Students seem to have a special place in Barany’s life just as his family and science do.
“My students and post-docs are also like a family,” said Barany.
His students share in the Barany family triumphs. One graduate student mentioned that Barany’s daughter, Deborah, just won the speed skating championship for her age group.
The students also share Barany’s humor. Angela James, an undergraduate working on her honors senior thesis in Barany’s lab, said she got to know him by sending him jokes over e-mail when she had a class with him.
Now Barany is her adviser.
“He is interested in where I’m going and what I’m doing … He’s always looking out for options for me,” said James.
And Barany’s students share in his scientific success as he shared in his Nobel-laureate mentor’s success. It’s almost generational.
Barany studied under Professor Bruce Merrifield at Rockefeller University and shared in developing and furthering a technique for chemists to carry out experimental reactions without losing their products.
In this technique, called solid-phase synthesis, products attach to and grow on handles inside porous, sand-grain-sized Styrofoam beads.
Barany’s earliest research at the University furthered this technique when members of his lab developed a better bead from a material called PEG-PS.
Solid-phase synthesis is a comparatively fast and easy way to build fragile, biologically important molecules without damaging them, Barany said.
The material made in his lab and other processes developed there make solid-phase synthesis even better for chemists and have made Barany a leader in his field.
Until recently, Barany has used his methods almost exclusively on a class of molecules called peptides. Barany’s work has focused on insulin, enkephalin, oxytocin and other useful peptides and proteins. Enkephalin is a natural painkiller, and oxytocin is a hormone important in childbirth.
“I would refer to George as the world’s leading expert in the area of peptide chemistry,” Gray said.
Barany’s reputation has spread. He was asked to chair an international symposium on peptide chemistry to be held in 1999 at the University.
“More recently … he’s expanding into a lot of new and exciting directions including work with RNA and DNA and also high-tech chip technologies,” said Assistant Professor of Chemistry Karin Musier-Forsyth.
Musier-Forsyth collaborated with Barany on making a new reagent to modify RNA and DNA backbones.
This reagent has potential applications in creating therapeutic drugs that might, as an example, help treat HIV, the virus which causes AIDS, in the future.
“So far none of these drugs have been made using the reagent developed in our collaboration, but we hope that they will because our methods are potentially more efficient and more cost-effective,” said Musier-Forsyth.
The acronym for the reagent Barany and Musier-Forsyth chemically developed from a group of similar reagents is EDITH. Whenever presenting information on this project, Barany shows a picture of a girl he knew in kindergarten named Edith.
The second of two papers on the reagent came out this fall, and Musier-Forsyth, Barany and some of their students have a patent pending on EDITH.
Barany is also researching a cancer detection project in collaboration with his brother, Francis, from Cornell Medical School. The project involves using very tiny chips that contain DNA probes.

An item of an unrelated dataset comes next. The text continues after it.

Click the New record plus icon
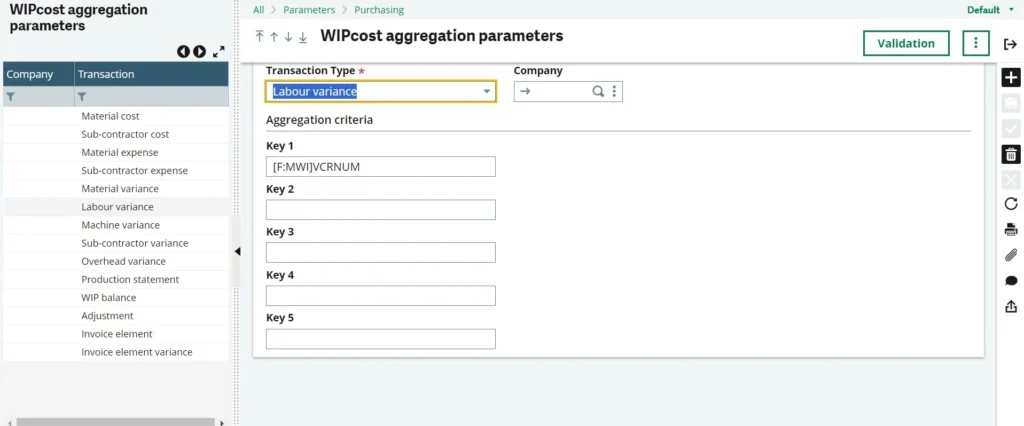Image resolution: width=1024 pixels, height=426 pixels. coord(1011,78)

The main goal of the project is to be able to pre-diagnose cancer by detecting mutations often found with certain cancers, said Yvonne Angell, who is working with Barany on that as well as two other projects.

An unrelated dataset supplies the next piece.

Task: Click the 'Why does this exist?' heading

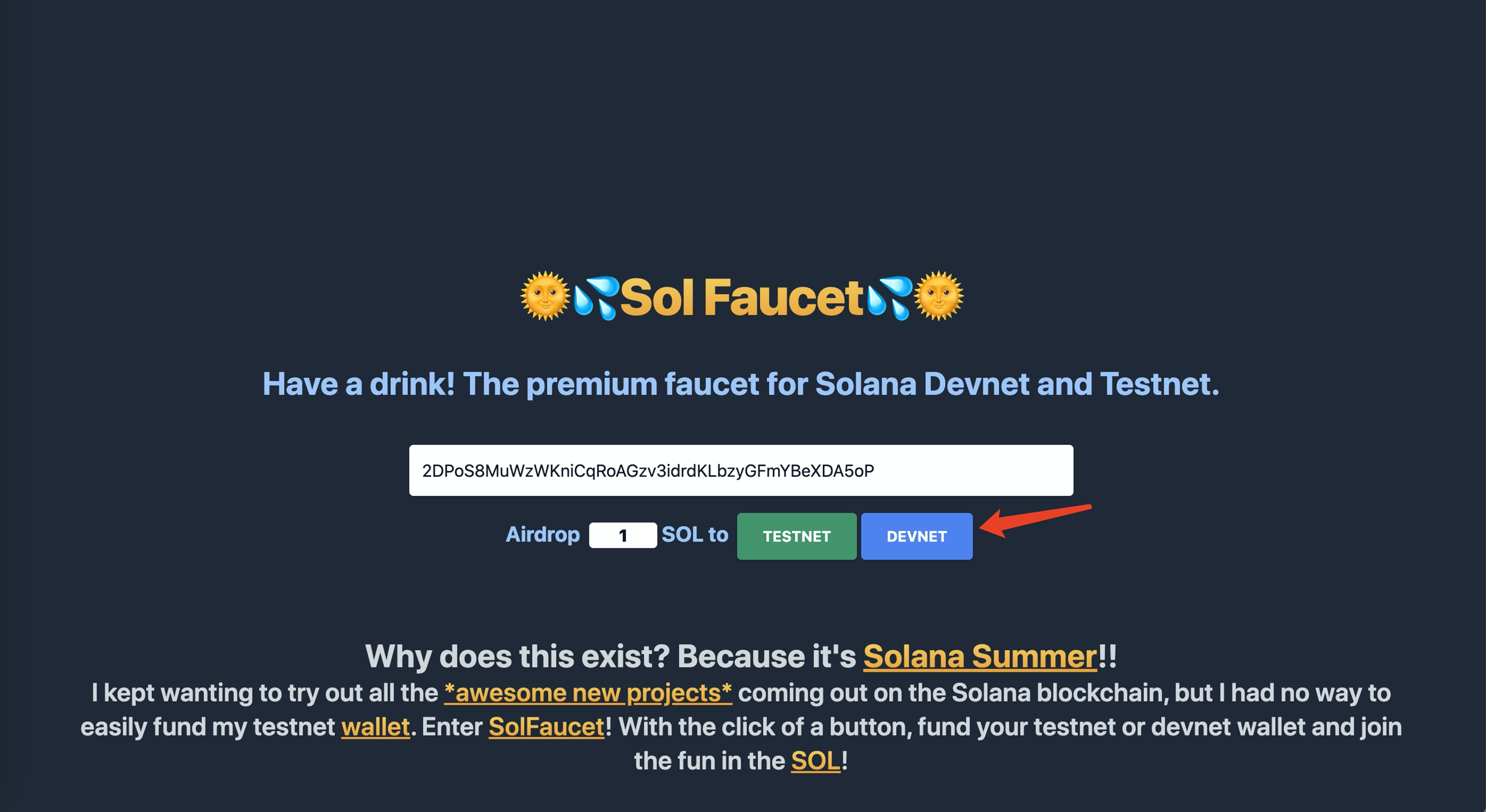Action: (x=610, y=656)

“I was excited about the cutting-edge research that George does, so I came to do my post-doc here,” said Angell, who has a government fellowship.

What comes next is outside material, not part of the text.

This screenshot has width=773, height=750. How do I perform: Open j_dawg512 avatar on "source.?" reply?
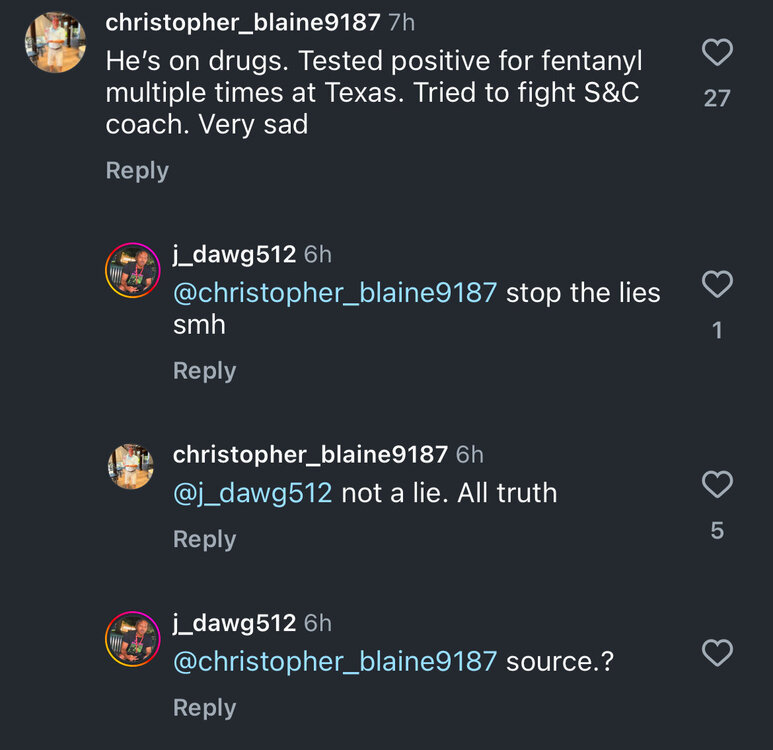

Chris Gross, a doctoral candidate in Barany’s lab, said that Barany’s research on PEG-PS saved his job at a small biotech company before he even knew who Barany was.
When Gross decided to study under Barany, he had read many of Barany’s papers.
“After reading his papers, I was under the impression (that) this must be the most organized man in the universe,” Gross said.
But Gross said seeing Barany’s office changed that impression.
Barany set his priorities on science and family. Office organization sometimes gets shortchanged. No one’s perfect.